Ponto de maior divergência, o momento adequado para o juiz inverter o ônus da prova no processo, expõe-se, primeiramente, os posicionamentos existentes no âmbito da Justiça Comum. Após, faz-se análise da regra geral quanto ao momento da inversão no rito dos Juizados Especiais, o que sugere a base para a crítica (des)construtiva mediante confrontação dos argumentos e define-se um posicionamento para tal questão, segundo entendimento de que melhor condiz com a interpretação teleológica da Lei 8.078/90 e a celeridade do rito da Lei 9.099/95, também amparado pela Constituição Federal no que concerne a garantia a razoável duração do processo (art.5º, LXXVIII).
Ainda nesse ínterim e superado conceitos básicos, enfrenta-se no dia-a-dia da prática forense, não raro, o seguinte questionamento: em que momento deve ocorrer a inversão do ônus da prova do CDC no Juizado Especial Cível? E ainda, se o momento adequado sugerido pelo presente estudo é o mais próximo ao ideal à rima da celeridade processual?
Utilizando a praxis do JEC e a experiência profissional na condição de Juiz Leigo, tentar-se-á neste trabalho elucidar as questões controvertidas e apoquentar sobre as questões pacíficas que cercam o tema, sugerindo soluções sem a pretensão de esgotar a matéria.
1. O MOMENTO PROCESSUAL (ADEQUADO) PARA INVERSÃO NO JUIZADO ESPECIAL CÍVEL
1.1 Correntes Doutrinárias
Entre tantas polêmicas sobre a inversão do onus probandi, a que realmente divide a doutrina está relacionada ao momento adequado para que o juiz conceda a inversão do ônus ao consumidor. Existe muita controvérsia na doutrina e na jurisprudência consoante a tal problemática. O fato de a lei não ter especificado expressamente divide opiniões.
No que concerne o âmbito da Justiça Comum há correntes que defendem ser a declaração do ônus da prova uma regra de juízo e não de procedimento, consequentemente, não se exige um momento próprio para a decisão, podendo esta ficar reservada para o momento da sentença. Essa primeira corrente é composta por Sérgio Cavalieri Filho, Nelson Nery Júnior, Kazuo Watanabe, Ada Pellegrini, entre outros.
Em contrapartida, há os que entendem ser adequada para a inversão a ocasião inicial do processo, momento do despacho liminar de conteúdo positivo; outros na fase do saneamento do processo. Todos aqui elencados partem do pressuposto que deva existir a obrigatoriedade prévia do juiz de inverter o ônus da prova por se tratar de decorrência do princípio do contraditório e da ampla defesa, o que possibilita dar às partes condições de defesa dentro do processo, sob pena de violação do artigo 5º, inciso LV, da Constituição Federal. Esta segunda corrente, integrada por Antônio Gidi, Carlos Roberto Barbosa Moreira, João Batista de Almeida, Tereza Arruda Alvim, Tupinambá Miguel Castro do Nascimento, Rizzatto Nunes, entre outros.
O aprofundamento dos argumentos e contra-argumentos dos defensores de uma ou outra teoria não é pertinente para o tema proposto. Mas interessa a indicação de sua existência com objetivo de estabelecer premissas e parâmetro para inversão do ônus da prova no âmbito do Juizado Especial.

OBJETIVO 1 -
Responda com base no trecho sobre a inversão do ônus da prova:
(a) Que dispositivo da Constituição Federal é citado quanto à garantia da razoável duração do processo?
(b) Em que condição profissional o autor diz ter a experiência usada no trabalho?
(c) Para a primeira corrente, em que momento a decisão sobre o ônus da prova pode ficar reservada?

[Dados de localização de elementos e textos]
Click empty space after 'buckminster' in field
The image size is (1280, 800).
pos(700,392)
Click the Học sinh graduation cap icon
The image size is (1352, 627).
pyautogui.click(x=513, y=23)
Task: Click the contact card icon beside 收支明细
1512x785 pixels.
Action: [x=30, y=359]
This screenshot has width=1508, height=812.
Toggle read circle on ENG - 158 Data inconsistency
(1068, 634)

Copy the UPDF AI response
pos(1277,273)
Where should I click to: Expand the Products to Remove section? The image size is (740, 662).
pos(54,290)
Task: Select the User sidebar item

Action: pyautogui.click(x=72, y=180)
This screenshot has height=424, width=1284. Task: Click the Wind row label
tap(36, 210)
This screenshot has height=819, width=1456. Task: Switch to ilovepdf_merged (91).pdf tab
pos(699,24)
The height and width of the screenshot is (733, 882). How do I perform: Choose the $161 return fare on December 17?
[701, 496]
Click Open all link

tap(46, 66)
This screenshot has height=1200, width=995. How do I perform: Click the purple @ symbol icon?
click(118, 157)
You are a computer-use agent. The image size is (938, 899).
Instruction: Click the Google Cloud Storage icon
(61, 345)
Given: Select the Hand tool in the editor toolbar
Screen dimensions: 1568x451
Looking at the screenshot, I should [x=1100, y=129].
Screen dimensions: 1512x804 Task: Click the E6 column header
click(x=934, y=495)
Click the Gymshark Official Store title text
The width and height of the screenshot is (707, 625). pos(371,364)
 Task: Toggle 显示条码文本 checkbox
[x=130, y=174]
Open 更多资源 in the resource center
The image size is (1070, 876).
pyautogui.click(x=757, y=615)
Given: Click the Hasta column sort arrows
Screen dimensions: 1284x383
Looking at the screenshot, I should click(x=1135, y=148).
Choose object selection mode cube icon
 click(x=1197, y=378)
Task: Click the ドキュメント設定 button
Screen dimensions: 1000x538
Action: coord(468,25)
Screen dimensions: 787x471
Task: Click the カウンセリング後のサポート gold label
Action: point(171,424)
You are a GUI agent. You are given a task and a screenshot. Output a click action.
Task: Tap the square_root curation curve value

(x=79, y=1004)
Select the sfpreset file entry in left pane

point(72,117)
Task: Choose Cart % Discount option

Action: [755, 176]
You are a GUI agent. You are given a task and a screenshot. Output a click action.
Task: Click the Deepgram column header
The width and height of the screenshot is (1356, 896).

OBJETIVO 2 - Reproduza novamente as linhas dos registros, começando na linha que contém "Task: Select the User sidebar item" e terminando depois da linha que contém "Looking at the screenshot, I should [x=1100, y=129].".

RESOLUÇÃO DA TAREFA 1 -
(a) O art. 5º, LXXVIII.
(b) Na condição de Juiz Leigo.
(c) No momento da sentença.

RESOLUÇÃO DA TAREFA 2 -
Task: Select the User sidebar item

Action: pyautogui.click(x=72, y=180)
This screenshot has height=424, width=1284. Task: Click the Wind row label
tap(36, 210)
This screenshot has height=819, width=1456. Task: Switch to ilovepdf_merged (91).pdf tab
pos(699,24)
The height and width of the screenshot is (733, 882). How do I perform: Choose the $161 return fare on December 17?
[701, 496]
Click Open all link

tap(46, 66)
This screenshot has height=1200, width=995. How do I perform: Click the purple @ symbol icon?
click(118, 157)
You are a computer-use agent. The image size is (938, 899).
Instruction: Click the Google Cloud Storage icon
(61, 345)
Given: Select the Hand tool in the editor toolbar
Screen dimensions: 1568x451
Looking at the screenshot, I should [x=1100, y=129].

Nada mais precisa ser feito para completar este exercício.